**** Excerpted records
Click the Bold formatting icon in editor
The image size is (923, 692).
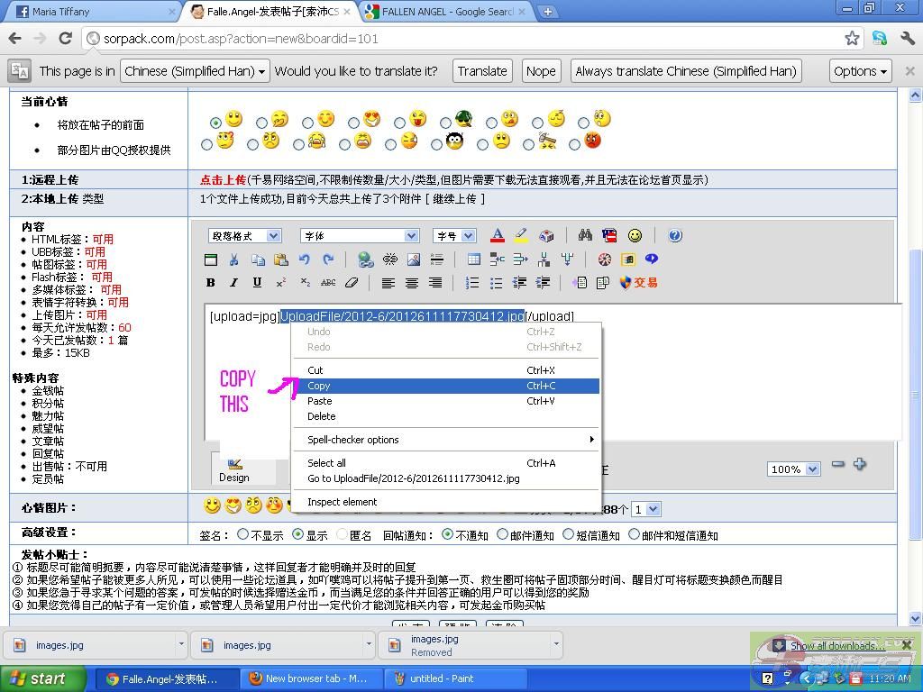tap(211, 283)
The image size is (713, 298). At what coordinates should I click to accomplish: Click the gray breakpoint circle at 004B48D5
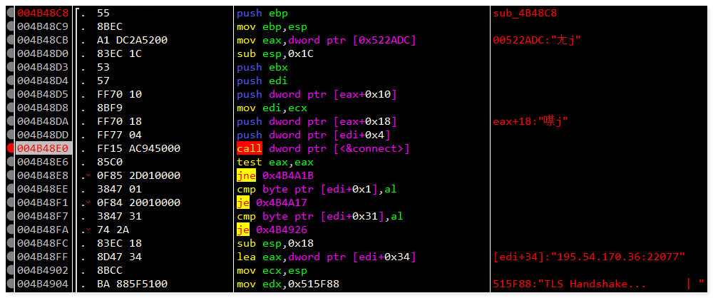coord(9,94)
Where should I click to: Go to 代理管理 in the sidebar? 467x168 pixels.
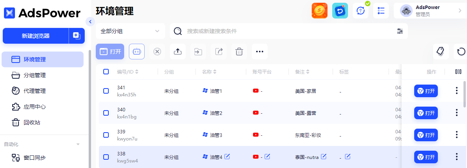[x=35, y=91]
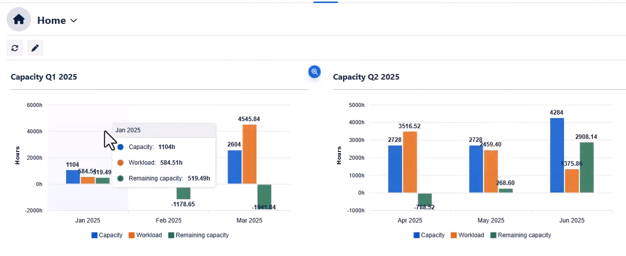Screen dimensions: 626x256
Task: Toggle Workload series in Q1 legend
Action: click(x=145, y=235)
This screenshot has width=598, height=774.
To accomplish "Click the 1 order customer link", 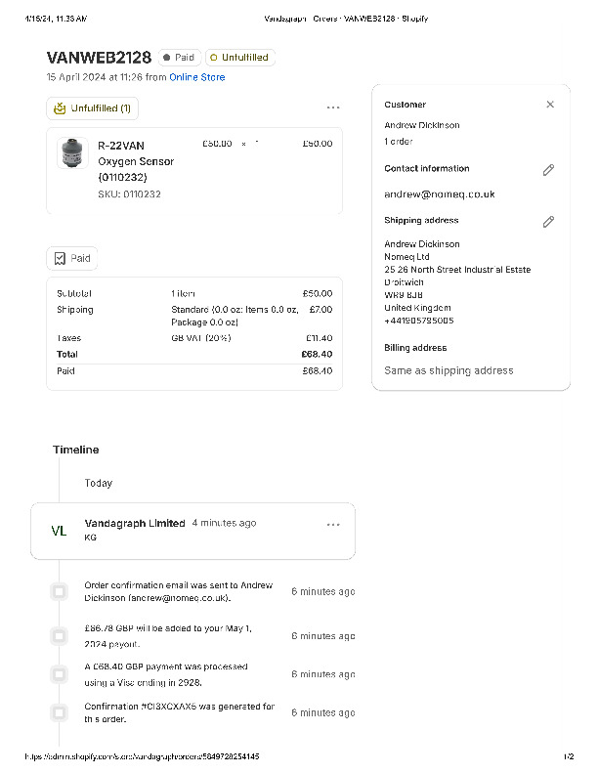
********
Omitting the pictures, copy each record above exactly as it stands.

Click the Bold formatting icon in editor
The image size is (923, 692).
tap(211, 283)
The image size is (713, 298). At what coordinates should I click to accomplish: Click the gray breakpoint circle at 004B48D5
coord(9,94)
Where should I click to: Go to 代理管理 in the sidebar? 467x168 pixels.
[x=35, y=91]
Screen dimensions: 626x256
Task: Toggle Workload series in Q1 legend
Action: click(x=145, y=235)
This screenshot has width=598, height=774.
To accomplish "Click the 1 order customer link", 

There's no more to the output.